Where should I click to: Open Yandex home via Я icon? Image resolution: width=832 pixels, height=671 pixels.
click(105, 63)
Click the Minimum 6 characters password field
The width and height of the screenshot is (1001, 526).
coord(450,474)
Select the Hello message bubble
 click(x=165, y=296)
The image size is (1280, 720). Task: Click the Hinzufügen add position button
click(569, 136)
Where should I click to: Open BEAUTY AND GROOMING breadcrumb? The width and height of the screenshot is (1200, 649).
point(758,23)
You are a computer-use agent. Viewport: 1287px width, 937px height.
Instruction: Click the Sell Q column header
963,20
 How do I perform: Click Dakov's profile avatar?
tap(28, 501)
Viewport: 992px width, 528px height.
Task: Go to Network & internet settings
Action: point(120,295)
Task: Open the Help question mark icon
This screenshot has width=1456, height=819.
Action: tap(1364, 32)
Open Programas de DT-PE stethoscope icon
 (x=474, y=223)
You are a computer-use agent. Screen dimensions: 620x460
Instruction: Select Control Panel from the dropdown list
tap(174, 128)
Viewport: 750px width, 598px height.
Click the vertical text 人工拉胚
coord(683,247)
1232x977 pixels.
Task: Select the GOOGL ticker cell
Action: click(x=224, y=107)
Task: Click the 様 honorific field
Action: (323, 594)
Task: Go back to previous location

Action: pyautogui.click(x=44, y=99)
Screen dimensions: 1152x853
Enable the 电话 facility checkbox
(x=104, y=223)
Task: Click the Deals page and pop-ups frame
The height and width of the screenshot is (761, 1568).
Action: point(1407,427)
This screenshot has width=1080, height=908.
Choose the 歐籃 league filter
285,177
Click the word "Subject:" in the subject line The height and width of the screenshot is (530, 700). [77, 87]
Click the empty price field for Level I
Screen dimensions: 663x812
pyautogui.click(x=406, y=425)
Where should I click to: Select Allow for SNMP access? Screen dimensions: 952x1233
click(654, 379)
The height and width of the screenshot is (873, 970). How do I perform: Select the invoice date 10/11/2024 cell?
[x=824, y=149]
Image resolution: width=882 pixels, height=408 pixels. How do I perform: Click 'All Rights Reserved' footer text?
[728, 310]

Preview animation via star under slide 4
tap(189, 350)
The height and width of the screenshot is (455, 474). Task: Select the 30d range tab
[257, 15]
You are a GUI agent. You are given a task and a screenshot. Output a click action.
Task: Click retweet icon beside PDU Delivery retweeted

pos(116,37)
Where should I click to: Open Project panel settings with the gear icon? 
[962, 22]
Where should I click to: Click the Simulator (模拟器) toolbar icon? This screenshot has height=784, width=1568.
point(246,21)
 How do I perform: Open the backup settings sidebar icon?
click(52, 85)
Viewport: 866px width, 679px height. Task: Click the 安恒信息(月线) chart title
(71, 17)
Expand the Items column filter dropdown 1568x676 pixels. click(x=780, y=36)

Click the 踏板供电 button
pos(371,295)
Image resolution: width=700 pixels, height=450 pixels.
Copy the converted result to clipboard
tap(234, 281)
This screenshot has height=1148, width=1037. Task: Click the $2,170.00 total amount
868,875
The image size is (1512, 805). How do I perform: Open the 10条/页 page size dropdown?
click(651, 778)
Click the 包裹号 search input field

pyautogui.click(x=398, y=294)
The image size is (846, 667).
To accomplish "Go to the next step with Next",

### PROBLEM:
Repeat the entries above verbatim.

### SOLUTION TO THIS PROBLEM:
Where should I click to: Open Yandex home via Я icon? Image resolution: width=832 pixels, height=671 pixels.
click(105, 63)
Click the Minimum 6 characters password field
The width and height of the screenshot is (1001, 526).
coord(450,474)
Select the Hello message bubble
 click(x=165, y=296)
The image size is (1280, 720). Task: Click the Hinzufügen add position button
click(569, 136)
Where should I click to: Open BEAUTY AND GROOMING breadcrumb? The width and height of the screenshot is (1200, 649).
point(758,23)
You are a computer-use agent. Viewport: 1287px width, 937px height.
Instruction: Click the Sell Q column header
963,20
 How do I perform: Click Dakov's profile avatar?
tap(28, 501)
Viewport: 992px width, 528px height.
Task: Go to Network & internet settings
Action: point(120,295)
Task: Open the Help question mark icon
This screenshot has width=1456, height=819.
Action: tap(1364, 32)
Open Programas de DT-PE stethoscope icon
 (x=474, y=223)
You are a computer-use agent. Screen dimensions: 620x460
Instruction: Select Control Panel from the dropdown list
tap(174, 128)
Viewport: 750px width, 598px height.
Click the vertical text 人工拉胚
coord(683,247)
1232x977 pixels.
Task: Select the GOOGL ticker cell
Action: click(x=224, y=107)
Task: Click the 様 honorific field
Action: (323, 594)
Task: Go back to previous location

Action: pyautogui.click(x=44, y=99)
Screen dimensions: 1152x853
Enable the 电话 facility checkbox
(x=104, y=223)
Task: Click the Deals page and pop-ups frame
The height and width of the screenshot is (761, 1568).
Action: point(1407,427)
This screenshot has width=1080, height=908.
Choose the 歐籃 league filter
285,177
Click the word "Subject:" in the subject line The height and width of the screenshot is (530, 700). [77, 87]
Click the empty price field for Level I
Screen dimensions: 663x812
pyautogui.click(x=406, y=425)
Where should I click to: Select Allow for SNMP access? Screen dimensions: 952x1233
click(654, 379)
The height and width of the screenshot is (873, 970). How do I perform: Select the invoice date 10/11/2024 cell?
[x=824, y=149]
Image resolution: width=882 pixels, height=408 pixels. How do I perform: Click 'All Rights Reserved' footer text?
[728, 310]

Preview animation via star under slide 4
tap(189, 350)
The height and width of the screenshot is (455, 474). Task: Select the 30d range tab
[257, 15]
You are a GUI agent. You are given a task and a screenshot. Output a click action.
Task: Click retweet icon beside PDU Delivery retweeted

pos(116,37)
Where should I click to: Open Project panel settings with the gear icon? 
[962, 22]
Where should I click to: Click the Simulator (模拟器) toolbar icon? This screenshot has height=784, width=1568.
point(246,21)
 How do I perform: Open the backup settings sidebar icon?
click(52, 85)
Viewport: 866px width, 679px height. Task: Click the 安恒信息(月线) chart title
(71, 17)
Expand the Items column filter dropdown 1568x676 pixels. click(x=780, y=36)

Click the 踏板供电 button
pos(371,295)
Image resolution: width=700 pixels, height=450 pixels.
Copy the converted result to clipboard
tap(234, 281)
This screenshot has height=1148, width=1037. Task: Click the $2,170.00 total amount
868,875
The image size is (1512, 805). How do I perform: Open the 10条/页 page size dropdown?
click(651, 778)
Click the 包裹号 search input field

pyautogui.click(x=398, y=294)
The image size is (846, 667).
To accomplish "Go to the next step with Next",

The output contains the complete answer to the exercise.